En diez años casi 3500 hijos se quedaron sin madre. Centenares no llegaron a nacer, bajo el fuego, las balas o el cuchillo de quien cree tener en sus manos el boleto de compra y venta de una mujer. Los niños son elementos laterales. Sus muertes son daños lógicos en una guerra de siglos. Los ojos que miran morir a su madre estarán perseguidos de por vida por esa imagen.

La niña muerta el 7 de enero de 32 puñaladas en la cocina de su madre es un mensaje de su propietario para que sepa de lo que es capaz. Para que sepa que puede tocar donde más duele. Joselín Mamani tenía decenas de años para soñar, jugar, tropezar, disfrutar y sufrir. Pero viva. Su madre ya es un fantasma prendido fuego que nunca dejará de quemarse. Viva pero extinguida.

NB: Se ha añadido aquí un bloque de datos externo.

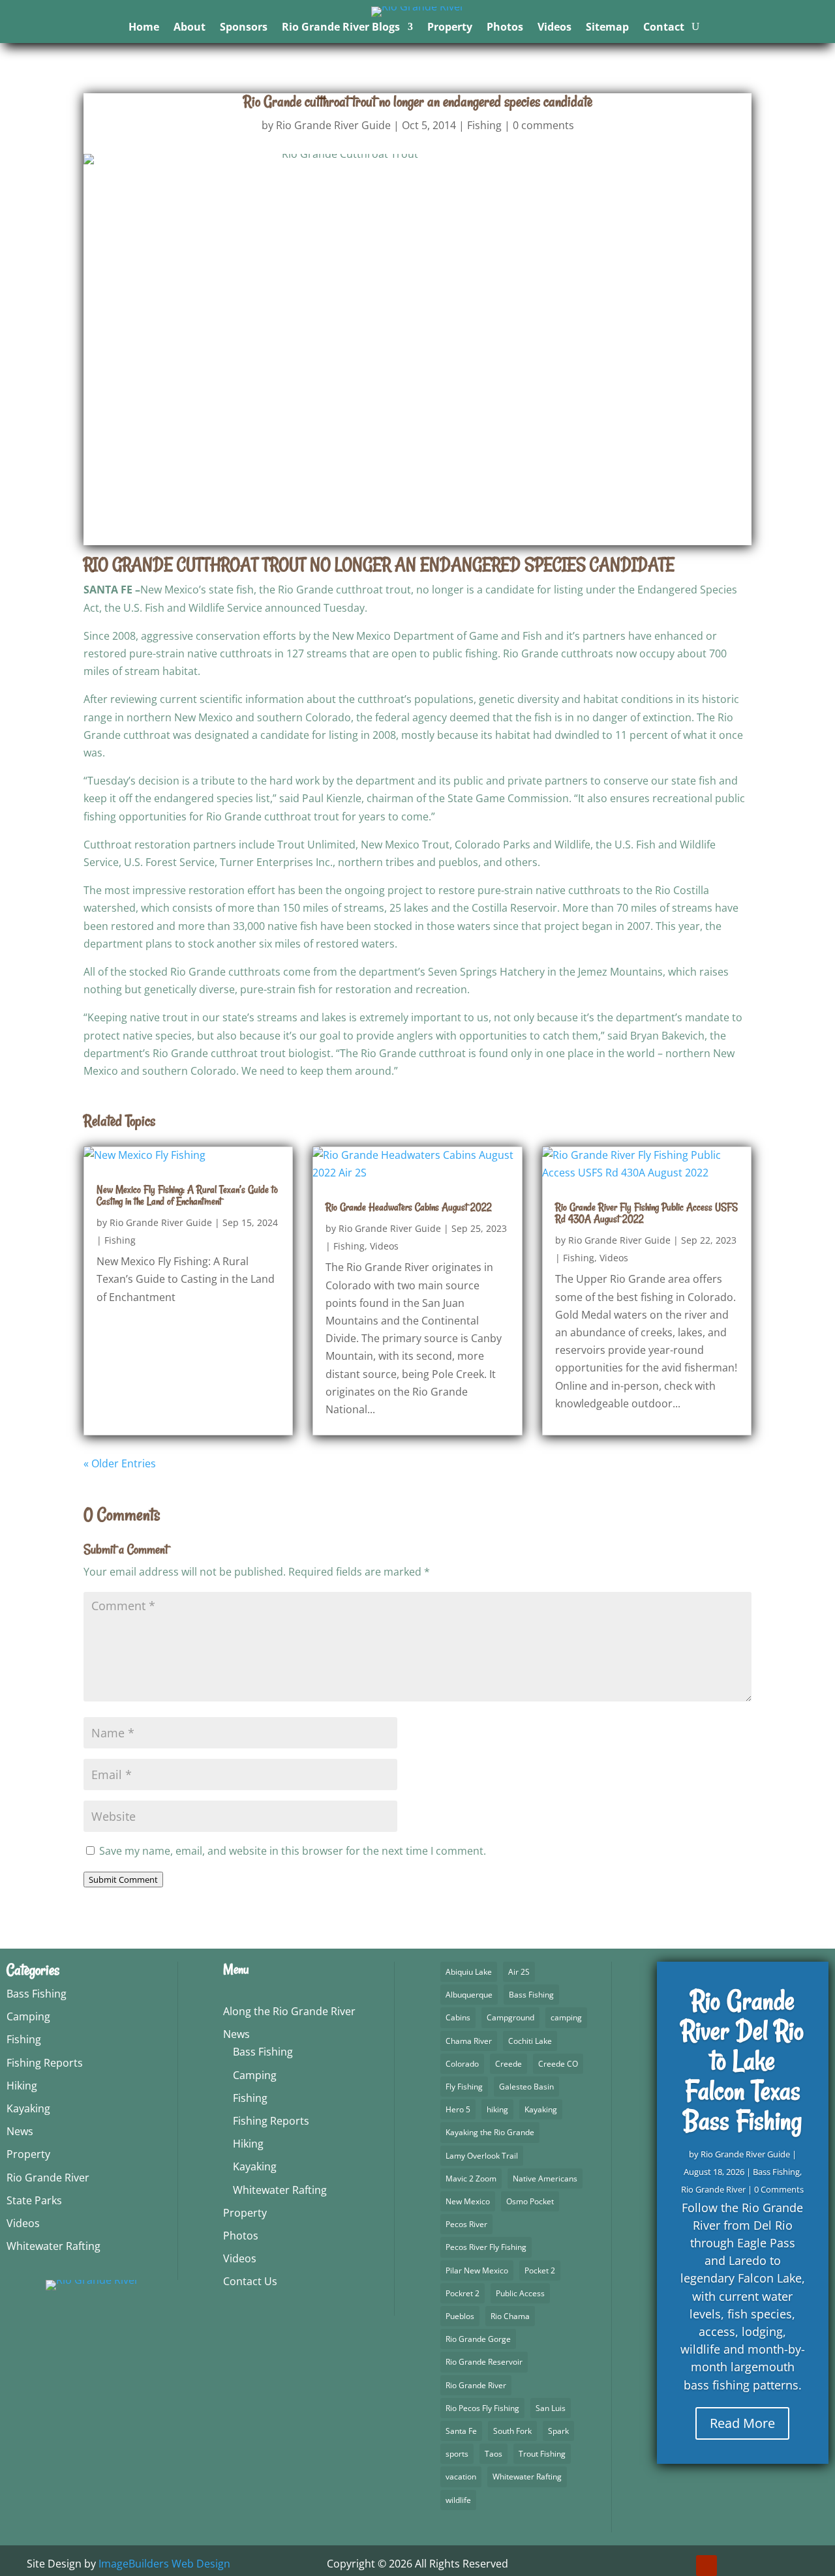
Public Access (520, 2293)
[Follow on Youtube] (706, 2565)
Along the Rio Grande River (289, 2011)
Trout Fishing (542, 2453)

Tomás tenía 9 años cuando la ex pareja de su madre lo mató a golpes en 2011. Después hizo fotos y videos con el bebé que tuvieron con la mamá de Tomás. Mientras Tomás moría solo y aterrado en un descampado. Baldío como su suerte. El bebé fue instrumento de dominación y coartada. Tomás, de venganza. Ambos son niños estragados. Uno vivo y el otro muerto.

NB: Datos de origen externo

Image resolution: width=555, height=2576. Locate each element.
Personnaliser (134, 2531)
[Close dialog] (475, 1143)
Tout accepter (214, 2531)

Las chiquitas que sufren la apropiación de sus cuerpos desde la niñez y las desaparecen, las abusan y las matan han sido el 8,3 % de los femicidios de enero de 2019.

En los últimos cinco años dos nenas de menos de 15 años fueron asesinadas por mes. Unas 28 muertes al año. El 20 % de quienes determinaron sus asesinatos, los que les dejaron en claro quién maneja los hilos de la vida y de la muerte, se dispararon en la cabeza. Mensaje claro de que no acatarían sometimiento posible. Ni a la justicia ni a la cárcel.

Esta semana murió Sofía, en General Roca. Tenía tres años y estaba internada con su cuerpo roto por los golpes y el abuso sexual. Están presos su madre y la pareja de su madre.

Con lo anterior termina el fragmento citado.